So you can fall asleep whenever you want? You never spend minutes lying in bed trying to sleep but being unable to? Otherwise no, you aren't in control of your brain, your brain is in control of you. It decides when you get to compute and experience things, you don't get to, if it wants you to work you work, if it wants you to sleep you sleep, you aren't in control.




Your mistake is considering "you" as just the part that consciously decides. There's no brain and you, there's just you (or just the brain, it's the same thing). You and your brain is one thing, not two.

In other words, I can fall asleep whenever I want. But "I" (and my brain) is not just my conscious/speaking layer. The whole layer stack needs to want it and put it to practice.

It's the same with any other activity, just that for most there's less disagreement between parts of the layer stack. E.g. we can usually speak anytime "we" want. But an autistic person going non-verbal finds that they can't speak, even if their (what-you-call "I") thinking/top-layer wants it.


>There's no brain and you, there's just you (or just the brain, it's the same thing). You and your brain is one thing, not two.

This is only true if you equate "self" with "body", which is a fairly narrow assertion that breaks down quickly when confronted with the complex reality of human experience (e.g. dissociation [0]).

Even the "conscious you" is not really a discrete entity when it comes to self-perception. There are many useful approaches in psychology that regard that "conscious you" as being a composition of a team of several things with differing motivations [1].

[0] https://en.wikipedia.org/wiki/Dissociation_(psychology)

[1] https://en.wikipedia.org/wiki/Internal_Family_Systems_Model


This is only true if you equate "self" with "body", which is a fairly narrow assertion that breaks down quickly when confronted with the complex reality of human experience (e.g. dissociation [0]).

Are you suggesting that dissociation involves something outside the body?

Because otherwise what happens --and it's clear in the [0] link you provide-- is that a part of the brain struggle to connect with the rest. That doesn't mean that there is more than one you, but that you suffer a condition that fragments your brain work.

That happens in serious mental illness, also in altered states, see "K-Hole" induced by ketamine. But it's more of "you" disconnected from the perception.

If you take a moment to review the whole thread, not just the immediate comment above the one you're responding to, you'll see that it was started with a mention to subconscious as described by Freud in his early works. The objection to that has been that it's not a concept that's commonly accepted now in that precise form, because it suggests that there is another personality inside your mind, similarly structured as the main consciousness.

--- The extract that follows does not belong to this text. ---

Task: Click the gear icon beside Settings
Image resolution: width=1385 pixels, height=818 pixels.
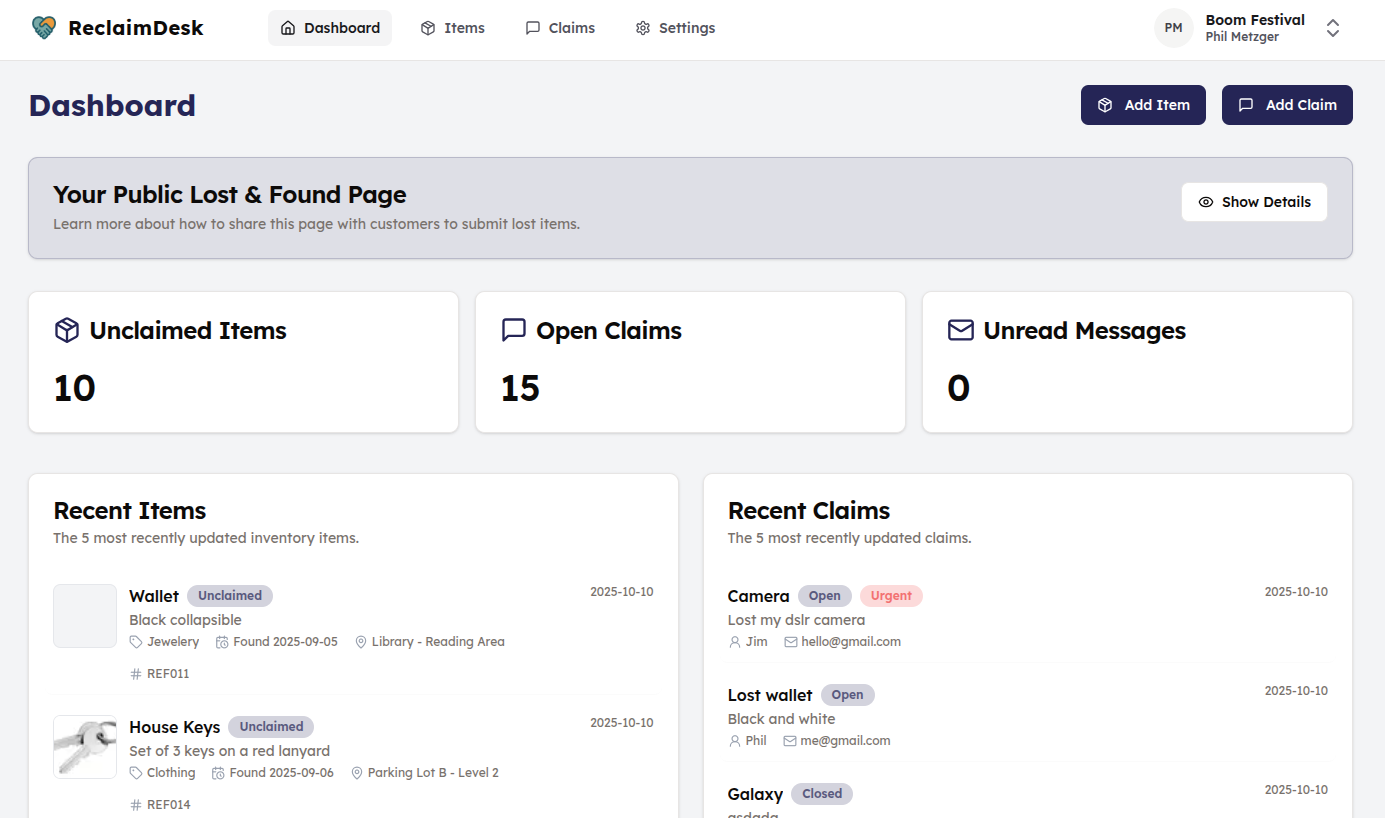Action: click(641, 28)
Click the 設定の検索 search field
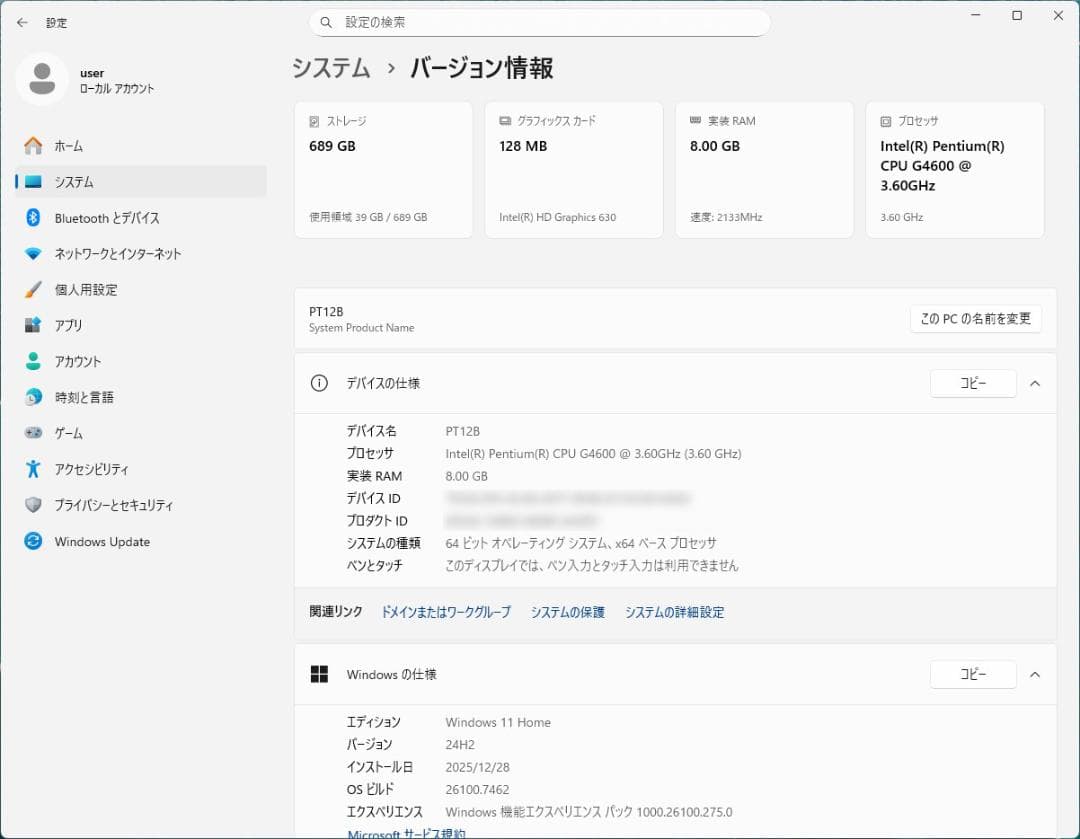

The first comment says that the "subsconscious ask the conscious self", or something like that, that implies a rational actor following a strategy to confront the ego, a different structure.

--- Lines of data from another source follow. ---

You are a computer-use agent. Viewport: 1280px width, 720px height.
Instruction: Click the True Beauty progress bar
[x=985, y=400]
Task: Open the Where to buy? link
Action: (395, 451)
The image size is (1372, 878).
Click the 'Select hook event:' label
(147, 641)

We still know little of the brain working, but it seems to be a massively parallel computing process, with the perception being the glue that composes our reality and keeping us "sane" and focused.

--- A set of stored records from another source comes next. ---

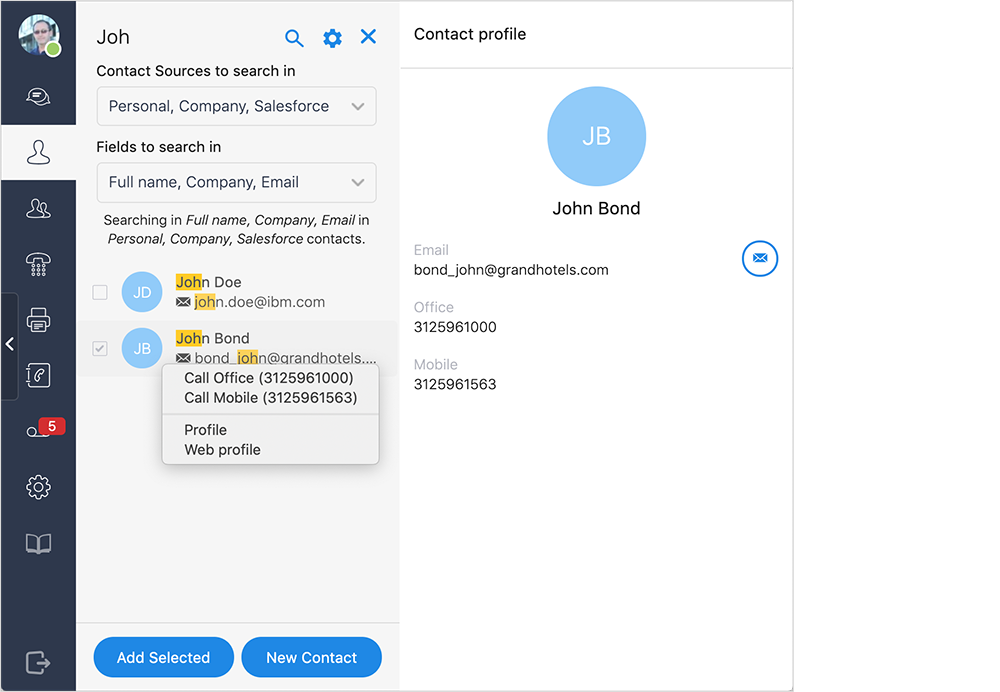Open the Groups panel

coord(38,208)
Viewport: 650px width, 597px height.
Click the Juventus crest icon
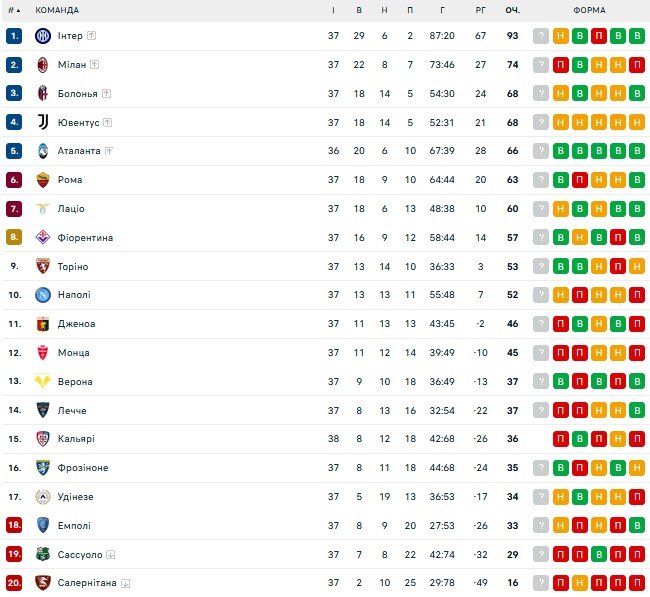click(43, 122)
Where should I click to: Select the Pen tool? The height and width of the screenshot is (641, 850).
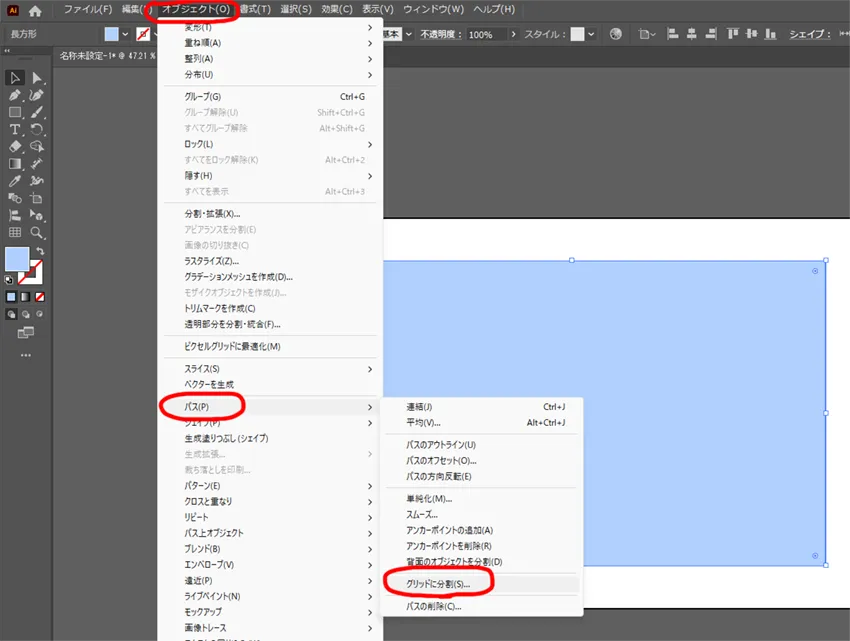[x=14, y=96]

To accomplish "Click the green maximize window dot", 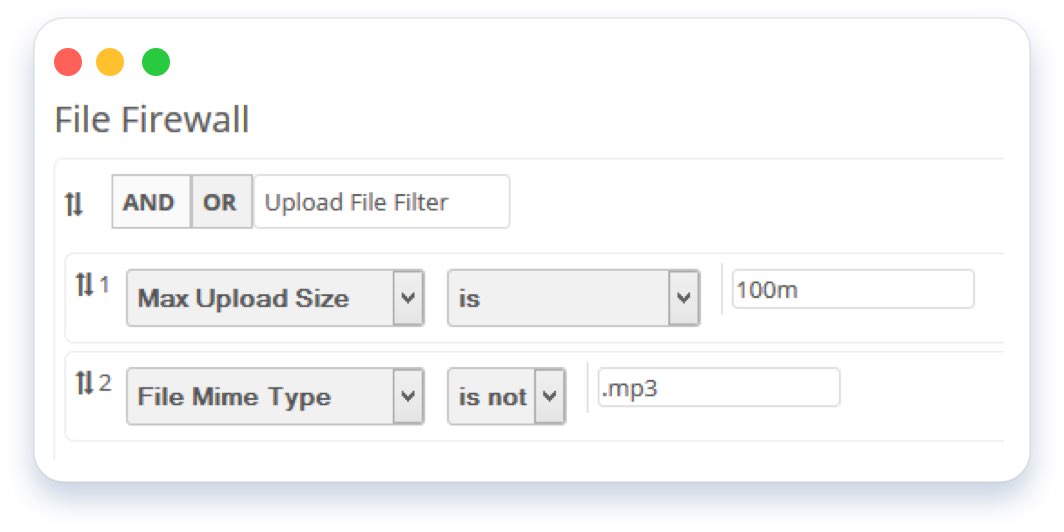I will point(156,62).

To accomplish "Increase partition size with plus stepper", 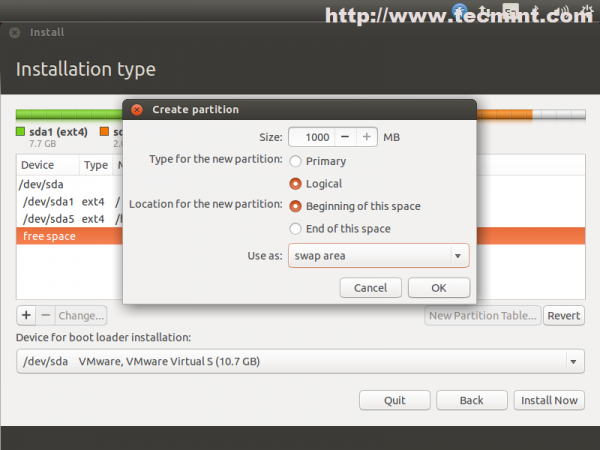I will point(367,137).
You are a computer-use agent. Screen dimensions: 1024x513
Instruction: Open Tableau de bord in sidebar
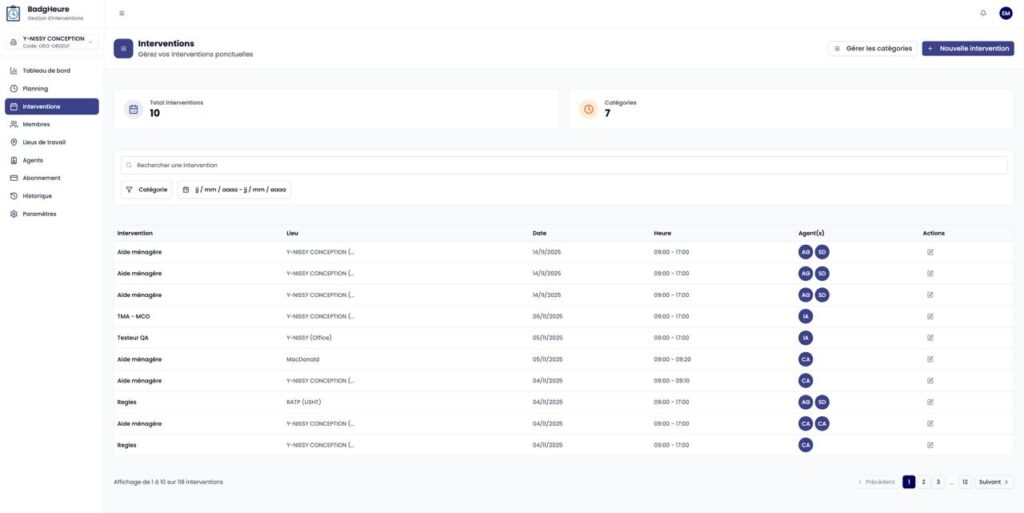pos(46,71)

>Are you suggesting that dissociation involves something outside the body?

No. I'm saying that a singular body does not imply or require a singular "self", which can be demonstrated via dissociation.

>That doesn't mean that there is more than one you, but that you suffer a condition that fragments your brain work.

If each fragment can have a discrete and unique experience of reality, then why can't each one can be thought of as a separate 'you'?

>That happens in serious mental illness, also in altered states

Maybe it's not about "suffering a condition" or mental illness at all, and more commonplace than we may realize. We pathologize far too much. The experiences we believe are the result of "altered states" may actually be quite common.

>We still know little of the brain working, but it seems to be a massively parallel computing process, with the perception being the glue that composes our reality and keeping us "sane" and focused.

Without delving into the debate around brain-as-a-computer, I think I get the general idea of what you're saying and I somewhat agree.

However, my argument is that even this overarching perception itself is not necessarily singular. We seem to mostly collect and normalize these discrete perceptions (or parallel processes) into what seems like a single stream, but delving deeper reveals that this composition is not nearly as seamless & continuous as one may believe.


However, my argument is that even this overarching perception itself is not necessarily singular.

We agree completely on that. I love when I catch some falling object on the fly and it feels instantaneous, asynchronous, as if someone else was doing it, specially when it's done through a series of very fast bounces. Or playing piano with both hands, each doing its part. It's possible to feel both or none.

But anyway, my objection is not to defend a monolithic self, but against more than one self. Actually, original subconscious theory seems less tollerant of a parallel, multithreaded mind: "if something can be done without the complete control of the ego, it must be because there is another consistent, self-contained structure in there with its own will" while accepting that the mind is not necessarily centralized could explain the same observations.


Actually it rather looks like the one making a mistake here is you.

As the other commenter states, are you not aware identity dissociative disorders are a thing?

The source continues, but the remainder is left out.